Cerebral oxygen saturation (rSO2) is a non-invasive monitor used to monitor cerebral oxygen balance and perfusion. Decreases in rSO2 >20 % from baseline have been associated with cerebral ischemia and increased perioperative morbidity. During transcatheter aortic valve replacement (TAVR), hemodynamic manipulation with ventricular pacing up to 180 beats per minute is necessary for valve deployment. The magnitude and duration of rSO2 change during this manipulation is unclear. In this small case series, changes in rSO2 in patients undergoing TAVR are investigated. Ten ASA IV patients undergoing TAVR with general anesthesia at a university hospital were prospectively observed. Cerebral oximetry values were analyzed at four points: pre-procedure (baseline), after tracheal intubation, during valve deployment, and at procedure end. Baseline rSO2 values were 54.5 ± 6.9 %. After induction of general anesthesia, rSO2 increased to a mean of 66.0 ± 6.7 %. During valve deployment, the mean rSO2 decreased <20 % below baseline to 48.5 ± 13.4 %. In two patients, rSO2 decreased >20 % of baseline. Cerebral oxygenation returned to post-induction values in all patients 13 ± 10 min after valve deployment.
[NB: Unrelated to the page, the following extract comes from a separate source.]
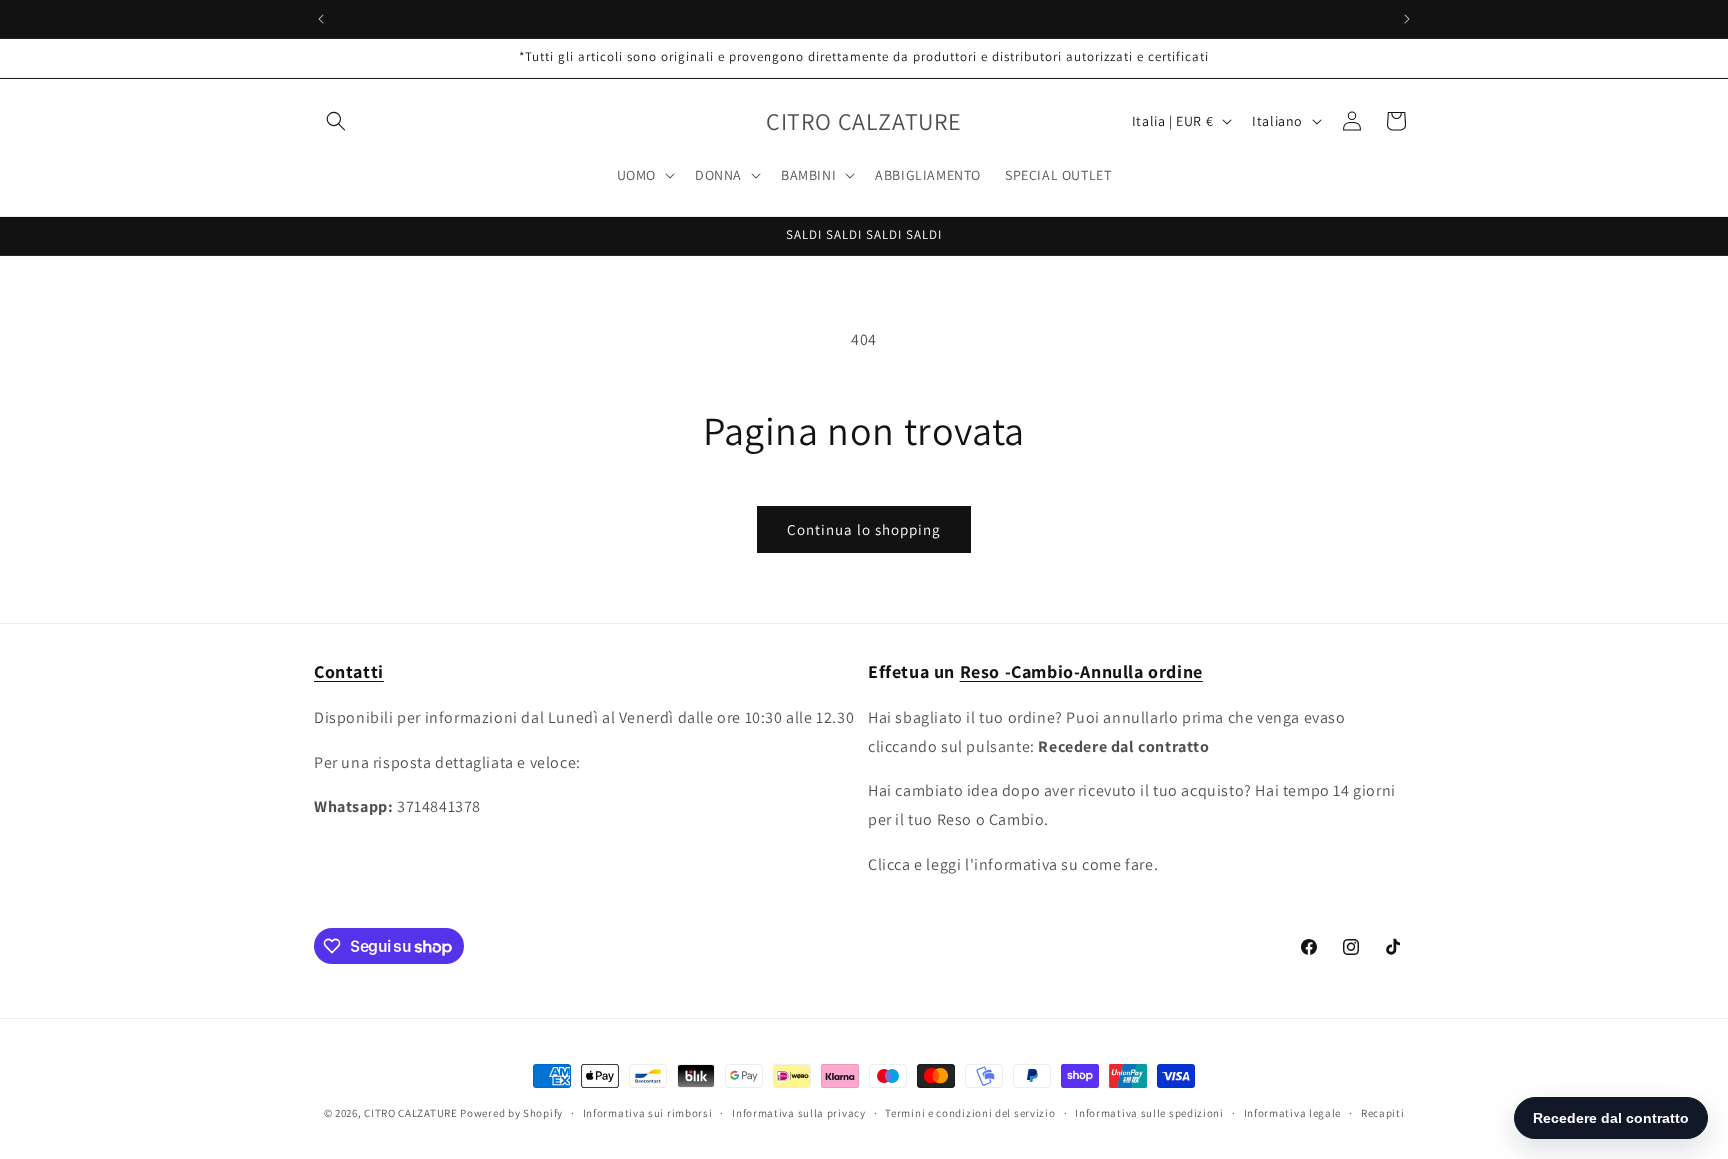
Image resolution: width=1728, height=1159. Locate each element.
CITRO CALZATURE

At procedure end, the mean rSO2 was 67.6 ± 8.1 %. As expected, rapid ventricular pacing resulting in the desired decrease in cardiac output during valve deployment was associated with a significant decrease in rSO2 compared to post-induction values. However, despite increased post-induction values in all patients, whether related to increased inspired oxygen fraction or reduced cerebral oxygen consumption under anesthesia, two patients experienced a significant decrease in rSO2 compared to baseline. Recovery to baseline was not immediate, and took up to 20 min in three patients. Furthermore, baseline rSO2 in this population was at the lower limit of the published normal range. Significant cerebral desaturation during valve deployment may potentially be limited by maximizing rSO2 after anesthetic induction. Future studies should attempt to correlate recovery in rSO2 with recovery of hemodynamics and cardiac function, provide detailed neurological assessments pre and post procedure, determine the most effective method of maximizing rSO2 prior to hemodynamic manipulation, and provide the most rapid method of recovery of rSO2 following valve deployment.